[EXERCISE GOAL]
Copy the data exactly. No line may be skipped.
PROVIDED DATA Start Marker
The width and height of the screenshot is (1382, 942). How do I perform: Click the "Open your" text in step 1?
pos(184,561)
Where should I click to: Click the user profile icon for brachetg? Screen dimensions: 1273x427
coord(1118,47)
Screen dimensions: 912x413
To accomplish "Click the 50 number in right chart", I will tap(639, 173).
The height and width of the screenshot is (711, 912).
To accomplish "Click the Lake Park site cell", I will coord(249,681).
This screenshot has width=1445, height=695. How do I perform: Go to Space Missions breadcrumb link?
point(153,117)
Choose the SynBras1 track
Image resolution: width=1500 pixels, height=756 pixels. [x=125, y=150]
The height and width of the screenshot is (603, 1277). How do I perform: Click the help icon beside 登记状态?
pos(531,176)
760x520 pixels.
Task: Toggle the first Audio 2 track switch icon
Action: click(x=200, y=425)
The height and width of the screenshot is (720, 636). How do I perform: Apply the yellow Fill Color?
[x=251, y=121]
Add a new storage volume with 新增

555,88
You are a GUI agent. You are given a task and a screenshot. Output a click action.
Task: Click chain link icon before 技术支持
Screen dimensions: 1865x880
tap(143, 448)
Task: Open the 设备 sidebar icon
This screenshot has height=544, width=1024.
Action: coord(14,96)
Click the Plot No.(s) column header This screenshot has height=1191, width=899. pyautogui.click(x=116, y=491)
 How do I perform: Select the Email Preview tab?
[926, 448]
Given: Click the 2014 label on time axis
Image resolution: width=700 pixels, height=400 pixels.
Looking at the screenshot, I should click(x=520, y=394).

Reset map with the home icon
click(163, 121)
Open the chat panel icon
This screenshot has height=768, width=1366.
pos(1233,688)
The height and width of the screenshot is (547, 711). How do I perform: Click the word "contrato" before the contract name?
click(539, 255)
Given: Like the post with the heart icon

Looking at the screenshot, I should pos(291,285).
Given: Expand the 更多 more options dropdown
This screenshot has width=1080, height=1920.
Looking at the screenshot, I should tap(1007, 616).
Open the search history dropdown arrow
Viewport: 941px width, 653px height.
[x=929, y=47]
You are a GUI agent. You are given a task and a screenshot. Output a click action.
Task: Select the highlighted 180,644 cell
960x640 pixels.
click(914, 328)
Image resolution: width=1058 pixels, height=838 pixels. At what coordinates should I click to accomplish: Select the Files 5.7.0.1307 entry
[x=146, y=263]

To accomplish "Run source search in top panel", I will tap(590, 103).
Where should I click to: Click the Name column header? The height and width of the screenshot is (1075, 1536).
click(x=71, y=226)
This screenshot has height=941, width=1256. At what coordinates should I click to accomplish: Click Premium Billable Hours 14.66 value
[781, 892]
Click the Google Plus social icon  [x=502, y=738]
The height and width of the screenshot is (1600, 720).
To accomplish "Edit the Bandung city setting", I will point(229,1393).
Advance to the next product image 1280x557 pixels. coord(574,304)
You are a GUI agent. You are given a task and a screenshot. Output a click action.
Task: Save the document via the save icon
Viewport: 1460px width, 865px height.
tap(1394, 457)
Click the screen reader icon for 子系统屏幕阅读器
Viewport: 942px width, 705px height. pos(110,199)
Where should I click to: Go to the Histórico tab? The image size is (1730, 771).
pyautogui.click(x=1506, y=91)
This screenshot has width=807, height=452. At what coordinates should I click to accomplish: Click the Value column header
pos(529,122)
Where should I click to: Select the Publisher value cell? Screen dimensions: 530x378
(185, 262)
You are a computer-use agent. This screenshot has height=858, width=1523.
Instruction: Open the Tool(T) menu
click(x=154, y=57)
PROVIDED DATA End Marker
[REPLY]
The width and height of the screenshot is (1382, 942). How do I perform: Click the "Open your" text in step 1?
pos(184,561)
Where should I click to: Click the user profile icon for brachetg? Screen dimensions: 1273x427
coord(1118,47)
Screen dimensions: 912x413
To accomplish "Click the 50 number in right chart", I will tap(639, 173).
The height and width of the screenshot is (711, 912).
To accomplish "Click the Lake Park site cell", I will coord(249,681).
This screenshot has width=1445, height=695. How do I perform: Go to Space Missions breadcrumb link?
point(153,117)
Choose the SynBras1 track
Image resolution: width=1500 pixels, height=756 pixels. [x=125, y=150]
The height and width of the screenshot is (603, 1277). How do I perform: Click the help icon beside 登记状态?
pos(531,176)
760x520 pixels.
Task: Toggle the first Audio 2 track switch icon
Action: click(x=200, y=425)
The height and width of the screenshot is (720, 636). How do I perform: Apply the yellow Fill Color?
[x=251, y=121]
Add a new storage volume with 新增

555,88
You are a GUI agent. You are given a task and a screenshot. Output a click action.
Task: Click chain link icon before 技术支持
Screen dimensions: 1865x880
tap(143, 448)
Task: Open the 设备 sidebar icon
This screenshot has height=544, width=1024.
Action: coord(14,96)
Click the Plot No.(s) column header This screenshot has height=1191, width=899. pyautogui.click(x=116, y=491)
 How do I perform: Select the Email Preview tab?
[926, 448]
Given: Click the 2014 label on time axis
Image resolution: width=700 pixels, height=400 pixels.
Looking at the screenshot, I should click(x=520, y=394).

Reset map with the home icon
click(163, 121)
Open the chat panel icon
This screenshot has height=768, width=1366.
pos(1233,688)
The height and width of the screenshot is (547, 711). How do I perform: Click the word "contrato" before the contract name?
click(539, 255)
Given: Like the post with the heart icon

Looking at the screenshot, I should pos(291,285).
Given: Expand the 更多 more options dropdown
This screenshot has width=1080, height=1920.
Looking at the screenshot, I should tap(1007, 616).
Open the search history dropdown arrow
Viewport: 941px width, 653px height.
[x=929, y=47]
You are a GUI agent. You are given a task and a screenshot. Output a click action.
Task: Select the highlighted 180,644 cell
960x640 pixels.
click(914, 328)
Image resolution: width=1058 pixels, height=838 pixels. At what coordinates should I click to accomplish: Select the Files 5.7.0.1307 entry
[x=146, y=263]

To accomplish "Run source search in top panel", I will tap(590, 103).
Where should I click to: Click the Name column header? The height and width of the screenshot is (1075, 1536).
click(x=71, y=226)
This screenshot has height=941, width=1256. At what coordinates should I click to accomplish: Click Premium Billable Hours 14.66 value
[781, 892]
Click the Google Plus social icon  [x=502, y=738]
The height and width of the screenshot is (1600, 720).
To accomplish "Edit the Bandung city setting", I will point(229,1393).
Advance to the next product image 1280x557 pixels. coord(574,304)
You are a GUI agent. You are given a task and a screenshot. Output a click action.
Task: Save the document via the save icon
Viewport: 1460px width, 865px height.
tap(1394, 457)
Click the screen reader icon for 子系统屏幕阅读器
Viewport: 942px width, 705px height. pos(110,199)
Where should I click to: Go to the Histórico tab? The image size is (1730, 771).
pyautogui.click(x=1506, y=91)
This screenshot has width=807, height=452. At what coordinates should I click to accomplish: Click the Value column header
pos(529,122)
Where should I click to: Select the Publisher value cell? Screen dimensions: 530x378
(185, 262)
You are a computer-use agent. This screenshot has height=858, width=1523.
Instruction: Open the Tool(T) menu
click(x=154, y=57)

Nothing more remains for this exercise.